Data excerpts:
┏━━

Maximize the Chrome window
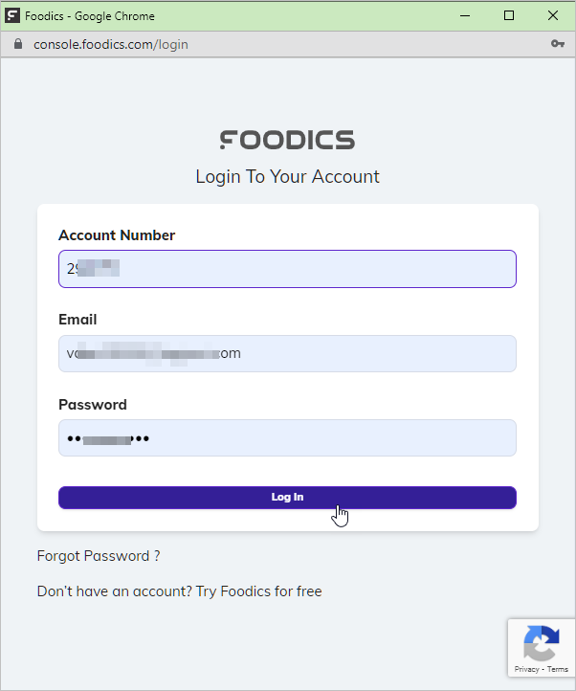This screenshot has height=691, width=576. click(x=509, y=15)
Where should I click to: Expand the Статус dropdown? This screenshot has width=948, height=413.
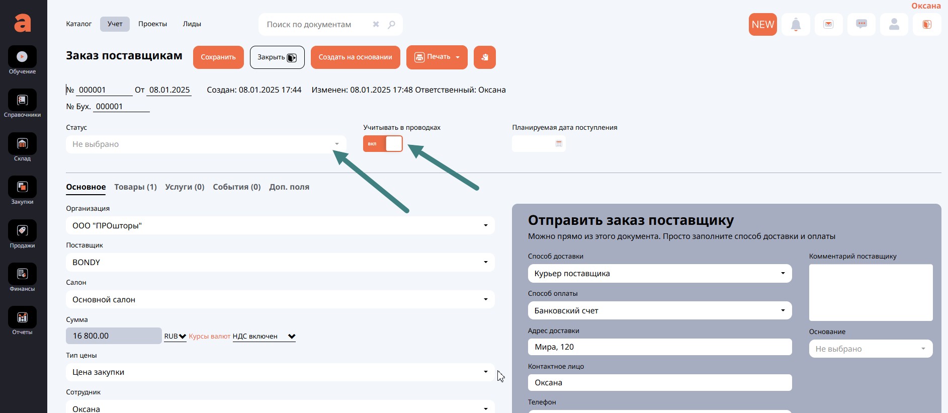[206, 144]
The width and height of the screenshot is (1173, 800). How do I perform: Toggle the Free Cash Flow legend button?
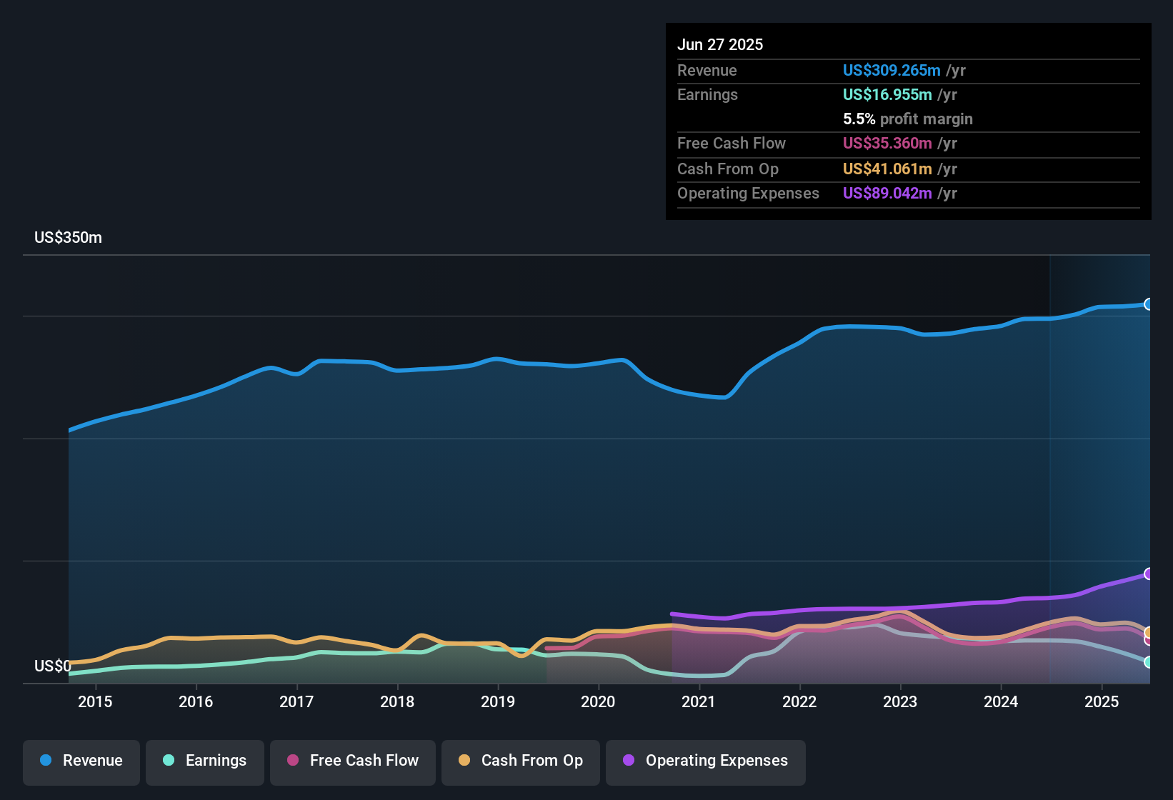click(353, 762)
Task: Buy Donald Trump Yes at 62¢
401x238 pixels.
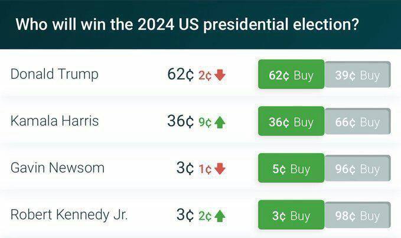Action: pyautogui.click(x=291, y=74)
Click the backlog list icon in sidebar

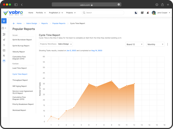[4, 34]
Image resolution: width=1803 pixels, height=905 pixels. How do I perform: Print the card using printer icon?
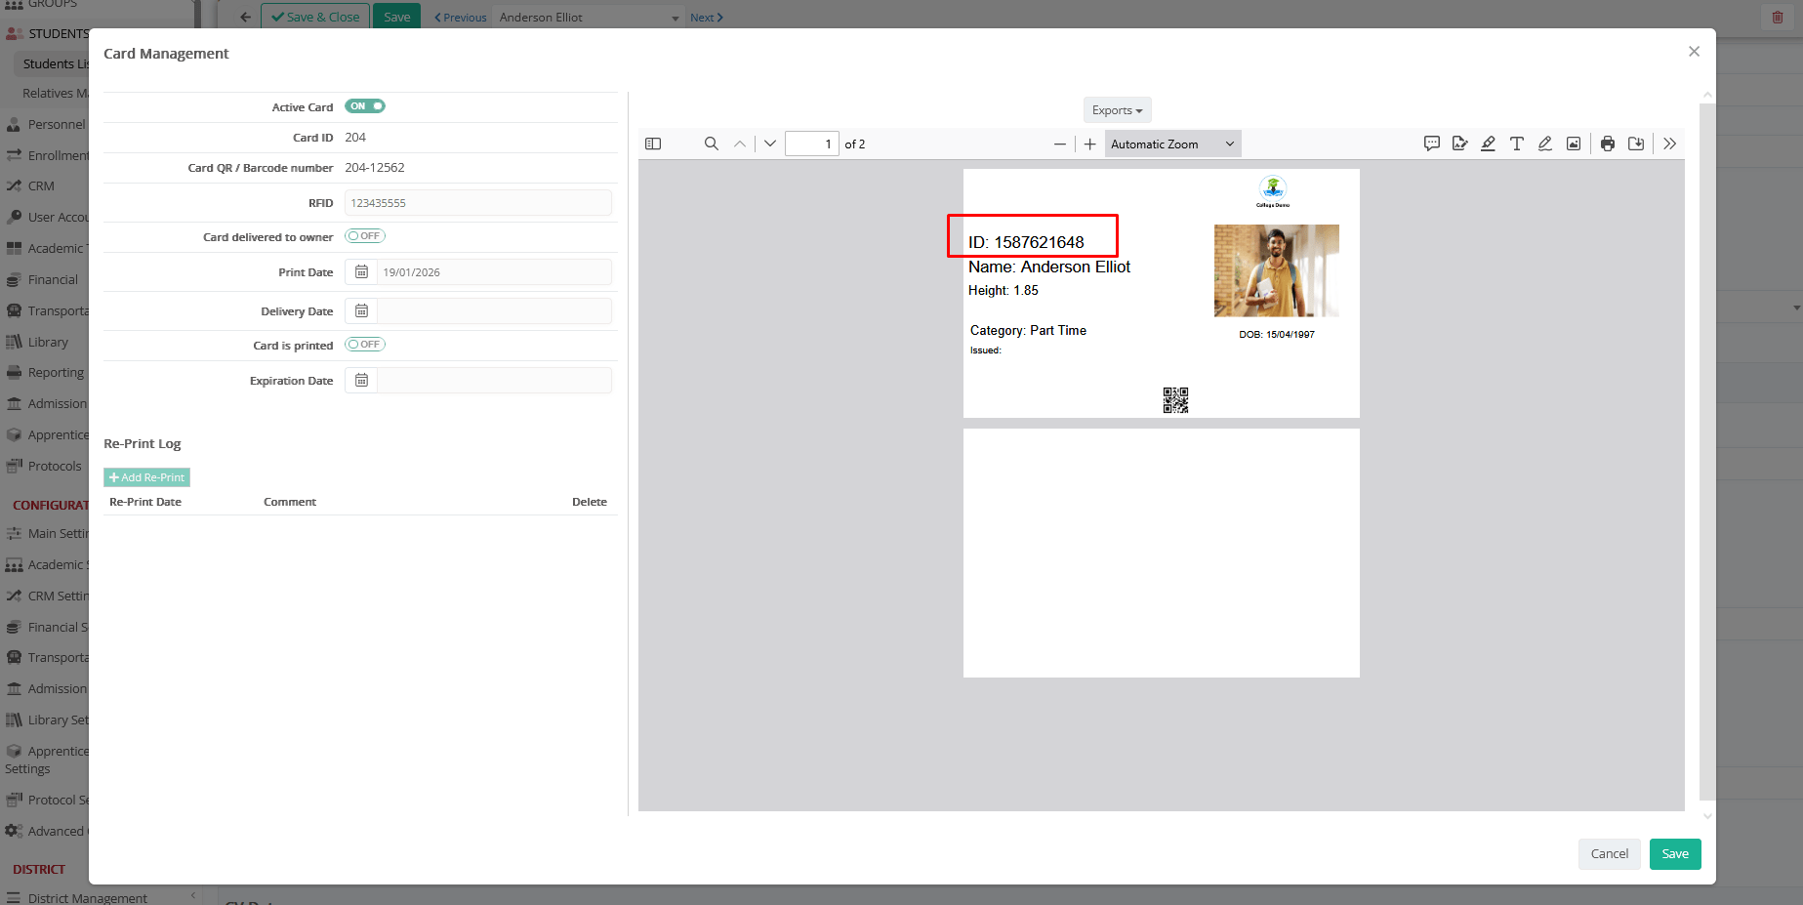1607,144
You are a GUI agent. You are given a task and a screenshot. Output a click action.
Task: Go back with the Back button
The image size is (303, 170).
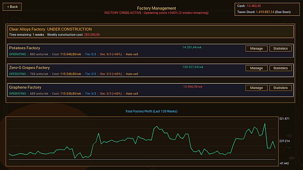12,7
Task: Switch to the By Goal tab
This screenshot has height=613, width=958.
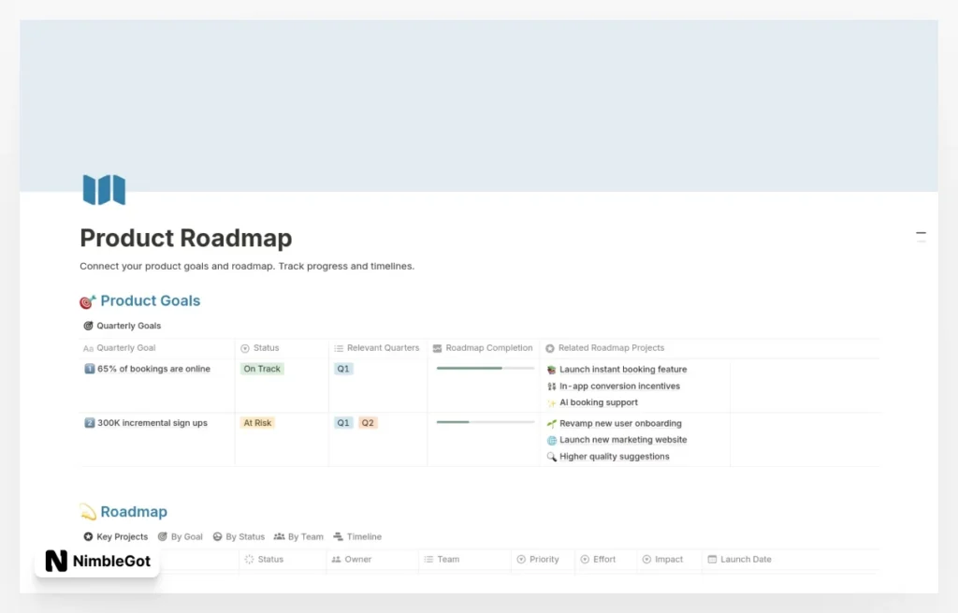Action: coord(180,537)
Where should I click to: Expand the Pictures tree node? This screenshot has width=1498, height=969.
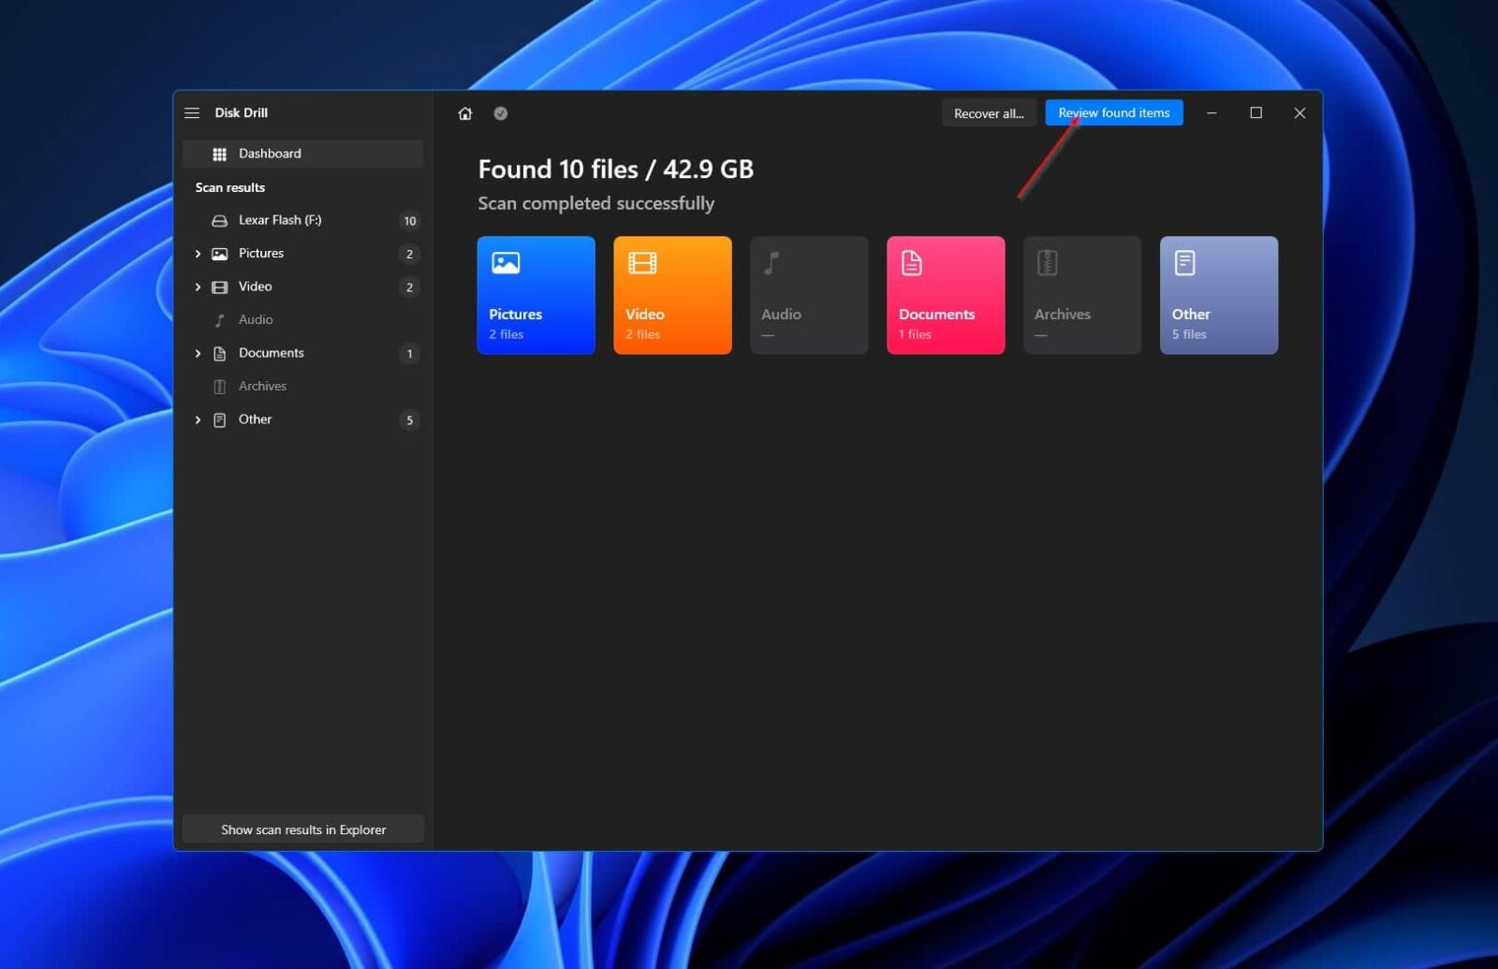[198, 254]
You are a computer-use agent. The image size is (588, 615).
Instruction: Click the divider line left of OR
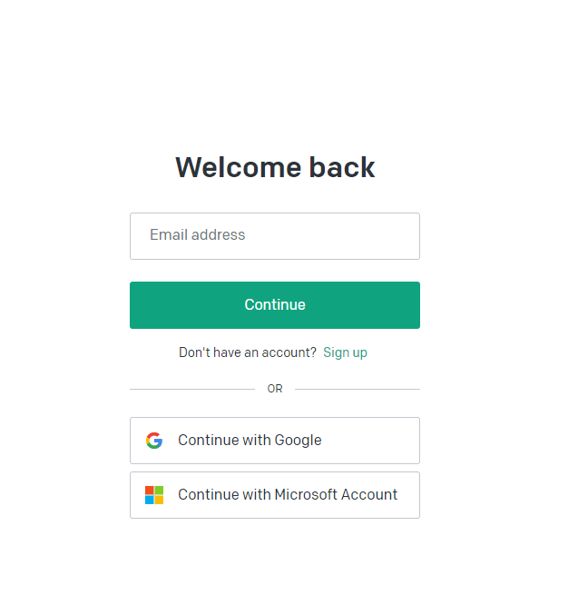point(192,389)
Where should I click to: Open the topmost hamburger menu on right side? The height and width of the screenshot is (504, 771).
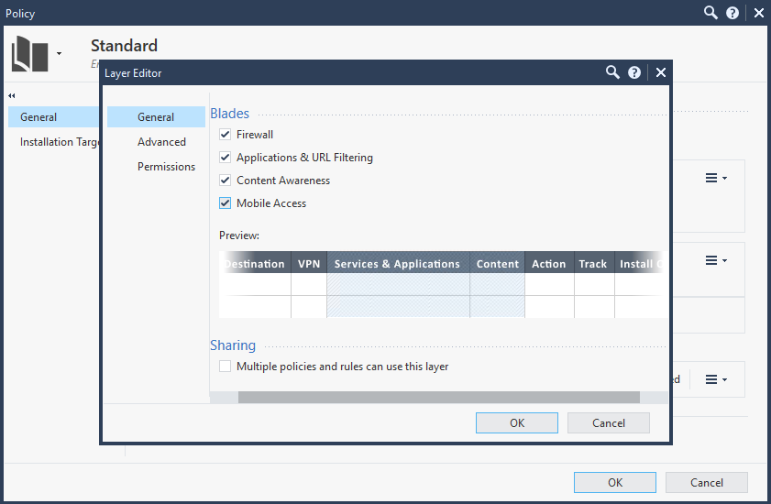(x=715, y=178)
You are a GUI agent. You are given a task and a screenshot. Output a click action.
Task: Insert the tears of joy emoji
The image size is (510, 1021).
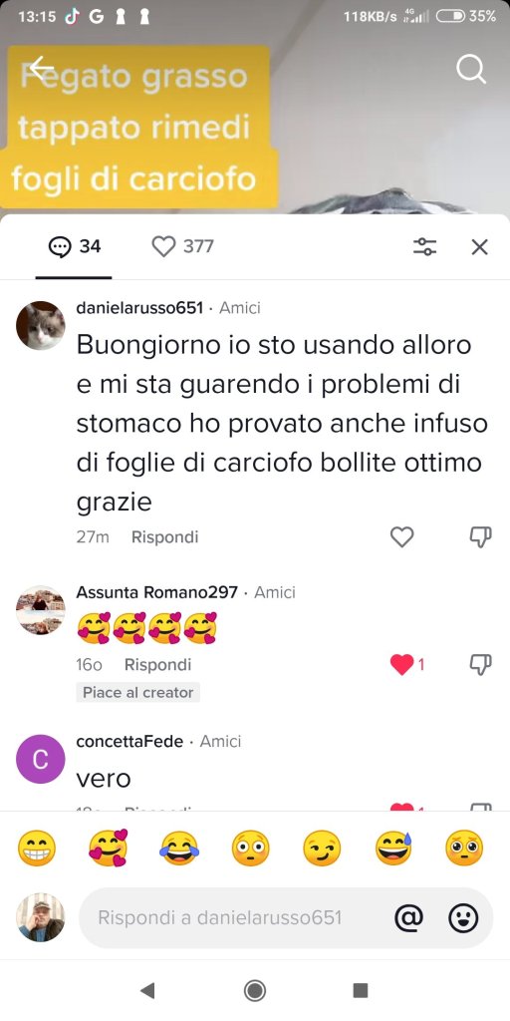click(179, 849)
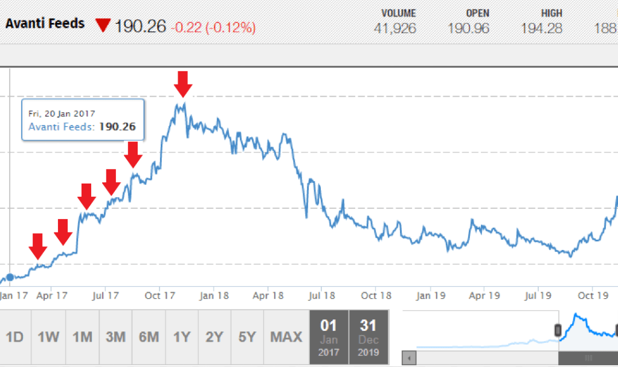The width and height of the screenshot is (618, 367).
Task: Click the navigator scrollbar thumb
Action: (x=588, y=359)
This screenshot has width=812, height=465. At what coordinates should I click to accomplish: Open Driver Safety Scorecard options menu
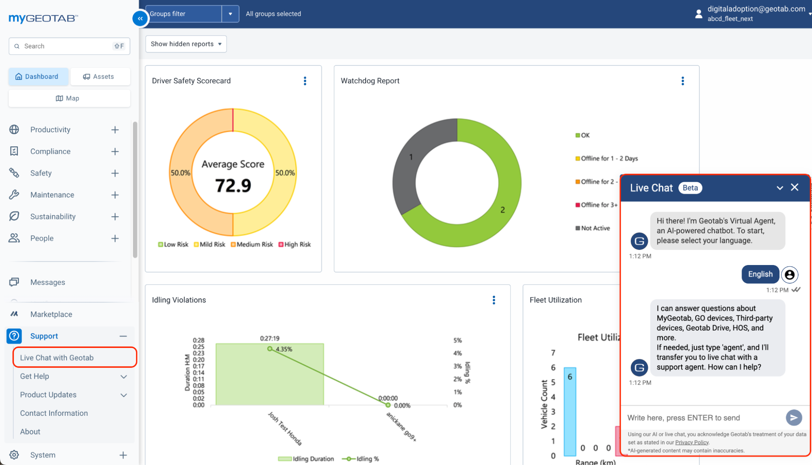click(305, 80)
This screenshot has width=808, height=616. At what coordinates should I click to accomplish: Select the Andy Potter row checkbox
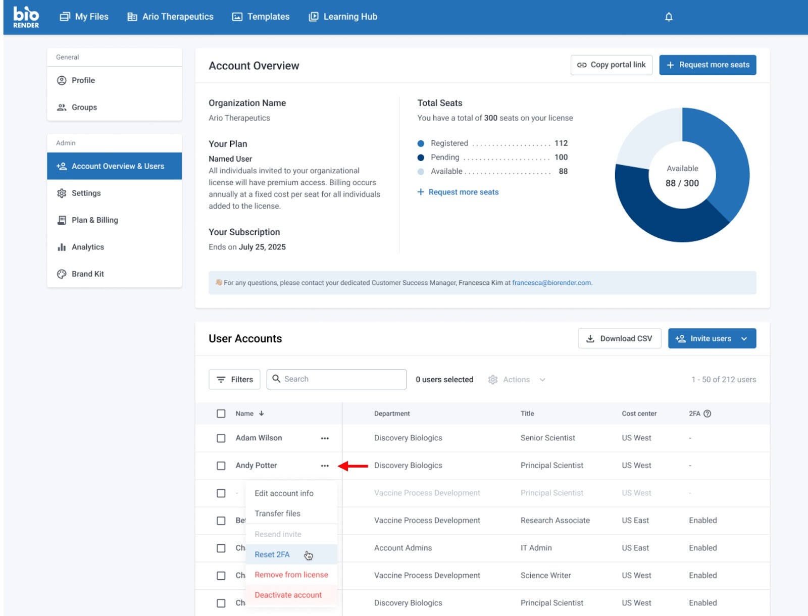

┗━━

◆ **EXERCISE DIRECTIONS**
What the answer must hold: all the data above, given again exactly, without pictures.

◆ **EXERCISE SOLUTION**
Maximize the Chrome window
This screenshot has height=691, width=576. click(x=509, y=15)
Where should I click to: Expand the Статус dropdown? This screenshot has width=948, height=413.
[206, 144]
The width and height of the screenshot is (1173, 800). How do I perform: Toggle the Free Cash Flow legend button?
click(353, 762)
Task: Buy Donald Trump Yes at 62¢
401x238 pixels.
Action: pyautogui.click(x=291, y=74)
Click the backlog list icon in sidebar

[4, 34]
Image resolution: width=1803 pixels, height=905 pixels. How do I perform: Print the card using printer icon?
1607,144
You are a GUI agent. You are given a task and a screenshot. Output a click action.
Task: Go back with the Back button
The image size is (303, 170).
12,7
Task: Switch to the By Goal tab
This screenshot has height=613, width=958.
Action: coord(180,537)
Where should I click to: Expand the Pictures tree node? This screenshot has width=1498, height=969.
[198, 254]
You are a computer-use agent. The image size is (588, 615).
Instruction: Click the divider line left of OR
point(192,389)
Where should I click to: Open the topmost hamburger menu on right side? The height and width of the screenshot is (504, 771).
(x=715, y=178)
You are a GUI agent. You are given a task and a screenshot. Output a click action.
Task: Insert the tears of joy emoji
The image size is (510, 1021).
click(179, 849)
The width and height of the screenshot is (618, 367).
Task: Click the navigator scrollbar thumb
Action: (x=588, y=359)
This screenshot has width=812, height=465. At what coordinates should I click to accomplish: Open Driver Safety Scorecard options menu
click(305, 80)
This screenshot has width=808, height=616. At what coordinates should I click to accomplish: Select the Andy Potter row checkbox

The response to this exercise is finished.